- _WHAT TO WORK ON_
Only one stretch of the listing below is wanted: the line with "Where should I click to: Tap the cellular" and all lines after it. Reproduce that stretch exactly.

- _GIVEN ENTRIES_

((

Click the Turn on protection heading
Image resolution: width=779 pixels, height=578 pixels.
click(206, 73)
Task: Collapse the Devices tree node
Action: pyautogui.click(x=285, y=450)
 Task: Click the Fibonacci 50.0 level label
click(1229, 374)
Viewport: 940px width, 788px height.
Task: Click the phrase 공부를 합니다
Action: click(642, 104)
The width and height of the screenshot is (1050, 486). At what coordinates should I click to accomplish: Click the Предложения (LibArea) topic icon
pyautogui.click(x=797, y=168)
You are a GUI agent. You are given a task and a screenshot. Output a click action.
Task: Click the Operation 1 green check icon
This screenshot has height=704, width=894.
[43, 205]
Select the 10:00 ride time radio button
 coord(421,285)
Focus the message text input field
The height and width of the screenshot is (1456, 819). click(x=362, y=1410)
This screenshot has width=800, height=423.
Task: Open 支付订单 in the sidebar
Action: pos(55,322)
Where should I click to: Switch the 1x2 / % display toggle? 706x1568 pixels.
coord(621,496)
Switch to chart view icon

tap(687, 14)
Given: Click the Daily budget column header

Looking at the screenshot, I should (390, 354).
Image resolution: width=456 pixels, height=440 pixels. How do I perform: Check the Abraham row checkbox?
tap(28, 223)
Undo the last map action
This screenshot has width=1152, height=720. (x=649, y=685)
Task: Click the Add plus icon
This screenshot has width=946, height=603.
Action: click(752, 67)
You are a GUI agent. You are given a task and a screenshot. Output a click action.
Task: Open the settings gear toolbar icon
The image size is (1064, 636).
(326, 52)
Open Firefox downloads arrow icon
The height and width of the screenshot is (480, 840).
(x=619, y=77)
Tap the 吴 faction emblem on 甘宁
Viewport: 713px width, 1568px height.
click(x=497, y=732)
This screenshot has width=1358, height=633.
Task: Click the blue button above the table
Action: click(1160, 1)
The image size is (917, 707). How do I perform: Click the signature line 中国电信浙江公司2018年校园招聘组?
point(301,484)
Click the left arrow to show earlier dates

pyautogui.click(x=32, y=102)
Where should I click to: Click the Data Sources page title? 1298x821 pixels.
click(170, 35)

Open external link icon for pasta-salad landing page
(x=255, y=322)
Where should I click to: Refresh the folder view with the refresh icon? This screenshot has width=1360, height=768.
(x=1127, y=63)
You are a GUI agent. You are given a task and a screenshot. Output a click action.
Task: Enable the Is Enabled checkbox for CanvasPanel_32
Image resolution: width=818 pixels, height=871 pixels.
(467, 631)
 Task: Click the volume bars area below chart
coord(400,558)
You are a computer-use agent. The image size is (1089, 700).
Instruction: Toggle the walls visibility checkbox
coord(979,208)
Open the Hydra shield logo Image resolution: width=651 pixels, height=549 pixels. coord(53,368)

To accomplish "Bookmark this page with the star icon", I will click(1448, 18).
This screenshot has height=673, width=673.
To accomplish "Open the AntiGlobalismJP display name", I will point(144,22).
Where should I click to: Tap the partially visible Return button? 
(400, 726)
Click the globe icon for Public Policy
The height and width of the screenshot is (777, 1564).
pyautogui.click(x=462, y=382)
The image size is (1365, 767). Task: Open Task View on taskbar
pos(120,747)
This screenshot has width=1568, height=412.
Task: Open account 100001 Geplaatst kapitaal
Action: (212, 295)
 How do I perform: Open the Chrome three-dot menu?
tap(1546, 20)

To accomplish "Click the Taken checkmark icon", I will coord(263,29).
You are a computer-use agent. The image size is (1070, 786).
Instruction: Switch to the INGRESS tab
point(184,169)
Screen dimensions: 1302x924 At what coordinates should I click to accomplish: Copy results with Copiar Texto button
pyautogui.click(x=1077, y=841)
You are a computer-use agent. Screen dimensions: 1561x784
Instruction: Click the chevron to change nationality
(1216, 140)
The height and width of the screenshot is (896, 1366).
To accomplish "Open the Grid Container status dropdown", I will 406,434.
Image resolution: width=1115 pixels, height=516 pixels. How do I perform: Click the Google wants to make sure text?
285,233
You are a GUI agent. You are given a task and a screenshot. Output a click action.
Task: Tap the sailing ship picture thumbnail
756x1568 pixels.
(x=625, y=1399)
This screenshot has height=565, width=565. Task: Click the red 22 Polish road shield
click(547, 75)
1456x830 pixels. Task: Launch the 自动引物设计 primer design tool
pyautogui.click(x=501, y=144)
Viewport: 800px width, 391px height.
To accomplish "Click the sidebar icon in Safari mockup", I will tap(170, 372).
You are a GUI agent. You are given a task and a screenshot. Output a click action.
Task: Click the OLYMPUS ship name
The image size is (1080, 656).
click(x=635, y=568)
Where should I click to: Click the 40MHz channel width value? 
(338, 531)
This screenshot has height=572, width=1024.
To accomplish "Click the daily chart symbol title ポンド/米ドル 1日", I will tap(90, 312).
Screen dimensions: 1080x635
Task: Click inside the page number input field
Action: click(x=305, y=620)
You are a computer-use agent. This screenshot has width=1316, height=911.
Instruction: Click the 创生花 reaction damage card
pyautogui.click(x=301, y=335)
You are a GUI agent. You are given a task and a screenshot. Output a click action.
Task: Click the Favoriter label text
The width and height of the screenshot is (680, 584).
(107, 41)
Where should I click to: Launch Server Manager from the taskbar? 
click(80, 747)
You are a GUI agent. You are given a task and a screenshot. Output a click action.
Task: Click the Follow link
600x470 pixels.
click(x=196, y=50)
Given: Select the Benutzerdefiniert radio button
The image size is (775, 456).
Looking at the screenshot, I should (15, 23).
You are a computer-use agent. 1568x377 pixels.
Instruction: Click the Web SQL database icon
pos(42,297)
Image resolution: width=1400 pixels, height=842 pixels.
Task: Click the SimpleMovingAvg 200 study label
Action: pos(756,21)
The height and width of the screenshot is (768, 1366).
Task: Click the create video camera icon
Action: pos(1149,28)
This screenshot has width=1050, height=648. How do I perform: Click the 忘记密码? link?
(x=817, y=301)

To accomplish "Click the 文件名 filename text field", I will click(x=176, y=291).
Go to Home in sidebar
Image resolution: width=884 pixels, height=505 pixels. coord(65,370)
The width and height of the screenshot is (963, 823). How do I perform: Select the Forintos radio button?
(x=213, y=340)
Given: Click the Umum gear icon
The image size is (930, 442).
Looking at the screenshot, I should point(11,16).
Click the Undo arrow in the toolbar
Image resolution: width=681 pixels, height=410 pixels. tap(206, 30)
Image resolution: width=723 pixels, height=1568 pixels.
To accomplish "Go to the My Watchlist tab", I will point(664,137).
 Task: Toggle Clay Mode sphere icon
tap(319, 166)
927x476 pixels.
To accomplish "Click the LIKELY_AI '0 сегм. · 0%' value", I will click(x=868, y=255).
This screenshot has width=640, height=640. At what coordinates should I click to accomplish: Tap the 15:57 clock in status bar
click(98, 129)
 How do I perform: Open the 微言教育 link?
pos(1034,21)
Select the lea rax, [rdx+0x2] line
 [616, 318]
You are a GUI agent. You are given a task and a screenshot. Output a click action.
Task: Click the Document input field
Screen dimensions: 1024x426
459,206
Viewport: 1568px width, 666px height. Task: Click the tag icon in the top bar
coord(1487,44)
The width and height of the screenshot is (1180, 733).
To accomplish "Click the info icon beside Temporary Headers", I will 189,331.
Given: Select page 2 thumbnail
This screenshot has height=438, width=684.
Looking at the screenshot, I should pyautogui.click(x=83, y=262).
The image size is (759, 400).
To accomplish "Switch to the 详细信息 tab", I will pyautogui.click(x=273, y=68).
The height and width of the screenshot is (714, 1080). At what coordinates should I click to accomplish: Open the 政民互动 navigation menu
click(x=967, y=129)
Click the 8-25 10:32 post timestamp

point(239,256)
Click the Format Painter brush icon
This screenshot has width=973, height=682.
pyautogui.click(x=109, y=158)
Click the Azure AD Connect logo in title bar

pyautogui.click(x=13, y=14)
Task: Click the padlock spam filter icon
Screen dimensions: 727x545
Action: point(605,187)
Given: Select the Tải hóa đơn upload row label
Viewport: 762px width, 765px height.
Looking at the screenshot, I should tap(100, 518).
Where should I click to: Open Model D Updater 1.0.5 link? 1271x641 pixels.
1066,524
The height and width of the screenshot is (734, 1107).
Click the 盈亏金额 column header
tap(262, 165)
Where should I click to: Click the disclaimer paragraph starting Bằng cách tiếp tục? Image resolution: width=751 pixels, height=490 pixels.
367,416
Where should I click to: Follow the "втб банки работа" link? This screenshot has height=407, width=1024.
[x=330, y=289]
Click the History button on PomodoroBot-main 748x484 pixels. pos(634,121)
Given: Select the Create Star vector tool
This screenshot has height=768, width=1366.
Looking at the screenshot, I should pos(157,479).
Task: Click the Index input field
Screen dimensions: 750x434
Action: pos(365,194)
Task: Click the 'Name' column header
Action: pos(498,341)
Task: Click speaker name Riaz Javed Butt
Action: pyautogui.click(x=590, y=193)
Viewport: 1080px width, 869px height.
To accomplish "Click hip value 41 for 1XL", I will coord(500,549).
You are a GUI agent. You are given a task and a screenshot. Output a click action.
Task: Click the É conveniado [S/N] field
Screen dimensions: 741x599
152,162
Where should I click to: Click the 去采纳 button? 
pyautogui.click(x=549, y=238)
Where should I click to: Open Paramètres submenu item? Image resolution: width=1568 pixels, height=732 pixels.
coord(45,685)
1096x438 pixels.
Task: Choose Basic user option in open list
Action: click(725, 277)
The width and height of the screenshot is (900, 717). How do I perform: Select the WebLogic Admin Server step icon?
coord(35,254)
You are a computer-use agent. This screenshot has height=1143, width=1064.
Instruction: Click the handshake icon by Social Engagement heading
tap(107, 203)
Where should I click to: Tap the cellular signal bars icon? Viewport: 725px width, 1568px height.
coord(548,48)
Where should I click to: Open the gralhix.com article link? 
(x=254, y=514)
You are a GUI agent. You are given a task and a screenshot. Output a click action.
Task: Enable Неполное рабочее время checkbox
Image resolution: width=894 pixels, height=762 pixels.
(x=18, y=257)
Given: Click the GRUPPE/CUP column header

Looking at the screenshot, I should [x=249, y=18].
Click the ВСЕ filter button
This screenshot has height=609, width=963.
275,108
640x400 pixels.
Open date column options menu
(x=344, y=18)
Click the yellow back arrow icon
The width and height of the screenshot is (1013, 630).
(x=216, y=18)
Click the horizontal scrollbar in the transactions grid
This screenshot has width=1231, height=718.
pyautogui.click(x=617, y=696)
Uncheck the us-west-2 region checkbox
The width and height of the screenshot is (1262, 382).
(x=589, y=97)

))

- _RESPONSE_
Where should I click to: Tap the cellular signal bars icon? Viewport: 725px width, 1568px height.
coord(548,48)
Where should I click to: Open the gralhix.com article link? 
(x=254, y=514)
You are a GUI agent. You are given a task and a screenshot. Output a click action.
Task: Enable Неполное рабочее время checkbox
Image resolution: width=894 pixels, height=762 pixels.
(x=18, y=257)
Given: Click the GRUPPE/CUP column header

Looking at the screenshot, I should [x=249, y=18].
Click the ВСЕ filter button
This screenshot has height=609, width=963.
275,108
640x400 pixels.
Open date column options menu
(x=344, y=18)
Click the yellow back arrow icon
The width and height of the screenshot is (1013, 630).
(x=216, y=18)
Click the horizontal scrollbar in the transactions grid
This screenshot has width=1231, height=718.
pyautogui.click(x=617, y=696)
Uncheck the us-west-2 region checkbox
The width and height of the screenshot is (1262, 382).
(x=589, y=97)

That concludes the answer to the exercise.